Al Bayane : quelle signification revêt la célébration du nouvel an amazighe ?

Moha  Moukhlis : Le nouvel an amazighe (Ixf n usggaws ou Id n immayen en amazighe) s’inscrit dans une tradition ancienne qui remonte à un millénaire avant Jésus Christ. Exactement, c’est la célébration de l’accession de Chéchong, amazighe de Lybie, au pouvoir en Egypte en 950 avant J.C et devenir ainsi Pharaon. La célébration est accompagnée de rites et de manifestations festives qui concernent tous les nord africains, amazighes et darijophones qui l’appellent « Hagouza ». De cette date à aujourd’hui, le calendrier amazighe est de 2972. En Lybie, communauté amazighe dont Chéchong est issu, les manifestations durent trois jours (les 12, 13 et 14 janvier). Ailleurs, la date retenu est le 13 janvier et le premier jour du nouvel an correspond au 14 janvier. En Algérie, le pouvoir a officialisé Innayer comme fête nationale et jour de congé rémunéré. Au Maroc (aux Iles Canaries et dans la Diaspora amazighe), les célébrations du nouvel an se déroulent le 13 janvier. La mouvance amazighe revendique son officialisation sans que celle-ci aboutisse.

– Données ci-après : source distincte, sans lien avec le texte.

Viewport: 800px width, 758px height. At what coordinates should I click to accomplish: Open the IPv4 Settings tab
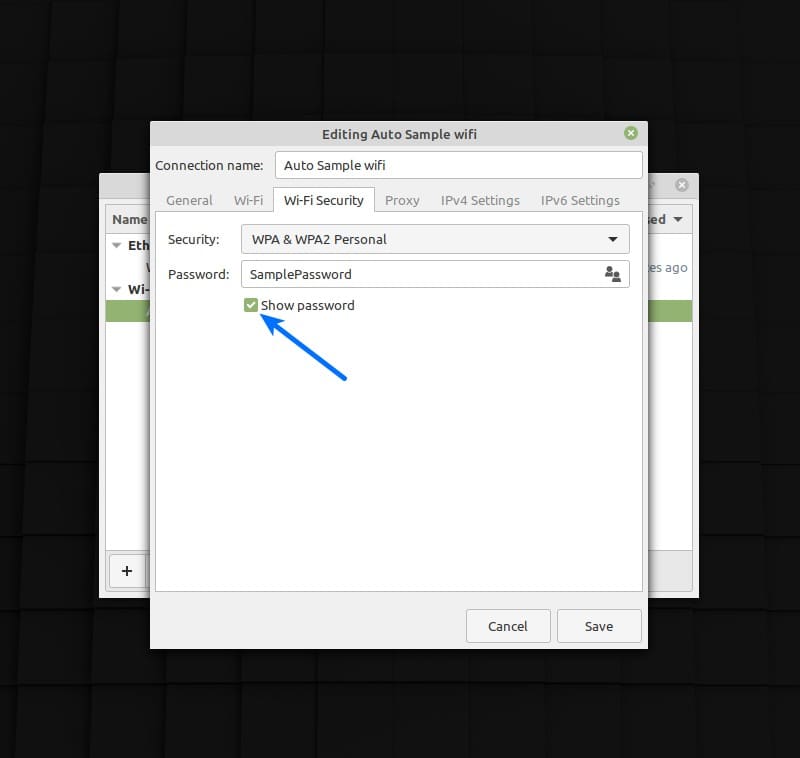[x=480, y=200]
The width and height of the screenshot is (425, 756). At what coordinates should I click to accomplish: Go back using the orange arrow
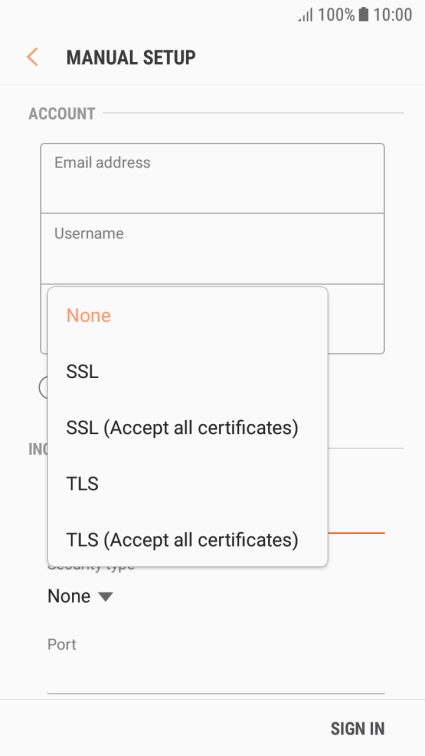[32, 57]
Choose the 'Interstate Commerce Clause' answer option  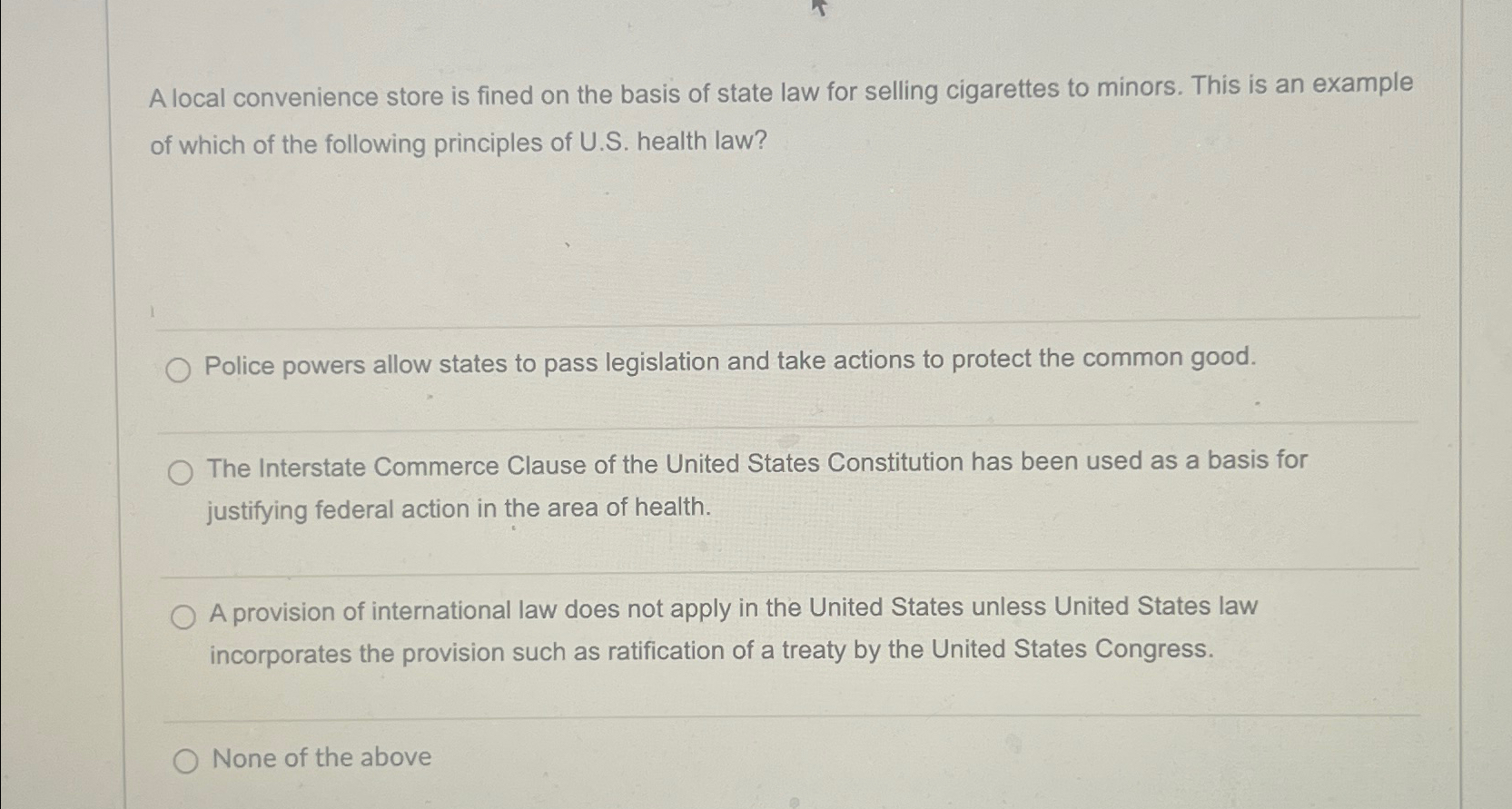coord(182,470)
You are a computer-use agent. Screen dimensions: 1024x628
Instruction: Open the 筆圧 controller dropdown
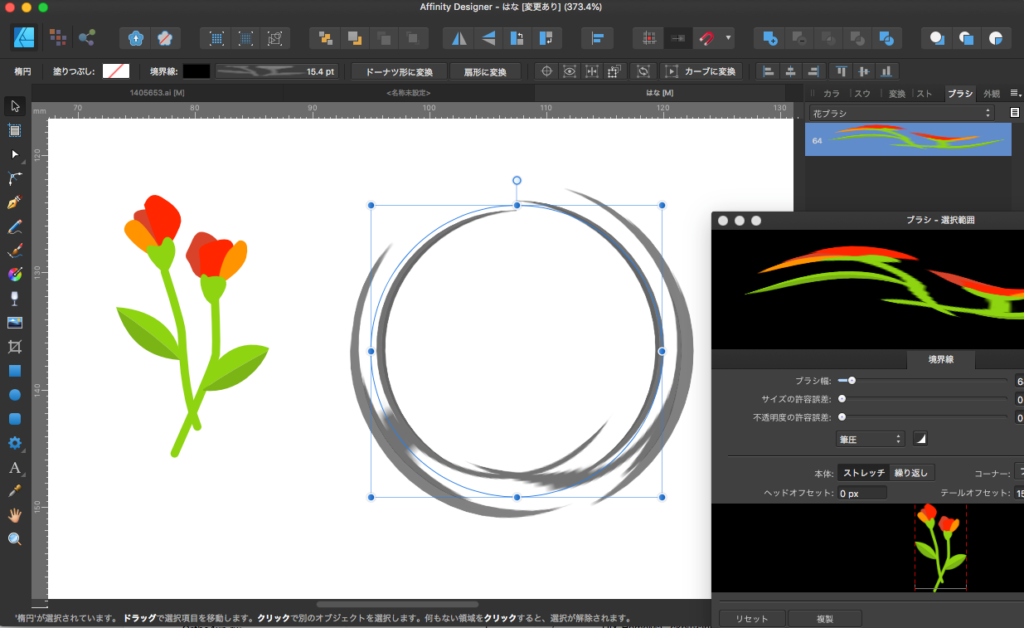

Qu’en est-il aujourd’hui des traditions de cette célébration ?

Cérémonie festive et conviviale, la célébration a lieu chaque 13 janvier de l’année grégorienne. Elle se caractérise essentiellement par la préparation de mets spécifiques : couscous aux sept légumes, plat de Tagwlla, fruits secs…Les mets et le cérémoniale peuvent varier d’une région à une autre. La fête est dans certaines régions accompagnée de chants déclamés à cette occasion. Une noix de datte ou une amande…est dissimulée dans le plat de couscous. Celui qui la retrouve est le chanceux de l’année. La noix est alors enfouie dans le silo à grain comme gage de prospérité.

Innayer est aussi la célébration de la terre et de la nature conçues comme ressources pour la vie. C’est une occasion conviviale qui consolide les valeurs de solidarité, de tolérance et du vivre-ensemble.

Parlons maintenant de l’histoire de cette manifestation.

Historiquement, les amazighes, particulièrement ceux de Lybie, faisaient partie de l’armée égyptienne de l’époque en tant que soldats, officiers et hauts gradés. Chéchong occupait un haut poste de l’armée et c’est ce qui lui a permis d’accéder au pouvoir. D’aucuns parlent de coup d’Etat, d’autres évoquent une prise de pouvoir légitime. Et c’est son «intronisation» en tant que Pharaon, célébré avec faste, qui nous a légué la tradition de Innayer, retenue comme date pour le calendrier amazighe. La célébration est restée dans la tradition nord-africaine et son élection en tant qu’emblème identitaire faisant partie des éléments de revalorisation de la civilisation amazighe est l’œuvre de militants amazighe durant les années 70, particulièrement les activistes de l’Académie Berbère à Paris. Ceux-là même qui sont les architectes de la conception du « Drapeau amazighe ».

Adhérez-vous à la demande de l’officialisation du nouvel an amazighe?

Absolument. Cette célébration fait partie des événements millénaires et historiques que notre mémoire collective perpétue. Elle ne fera de mal à personne, sauf probablement aux esprits ankylosés et au tenant du Discours niveleur d’obédience arabo-islamique. Elle donne au Maroc et à l’Afrique du nord sa spécificité et sa profondeur historique. C’est aussi un symbole de l’union et de la fraternité, d’un rassemblement autour de mets, avec toute la symbolique qui caractérise la nourriture dans notre culture amazighe et marocaine et les valeurs qui lui sont inhérentes : générosité, solidarité, aide, partage…  

Un mot sur l’activité de célébration de cette fête par l’IRCAM. ?

La célébration du nouvel an amazighe est une tradition consacrée par l’IRCAM, depuis sa création. Cette année, 2972 sera fêtée conformément à un programme qui, pour des raisons liées à la pandémie du COVID 19, se fera à distance, sous le thème : « Valeurs de Innayer : souhait et espoir », le 14 janvier 2022, à partir de 15 :00., via le site internet de l’Institut : www.ircam.ma. Le programme comporte plusieurs capsules réalisées par des Centres de recherches et qui analysent et décortiquent le sens et la symbolique de Innayer, dans des perspectives anthropologique, historique et pédagogique.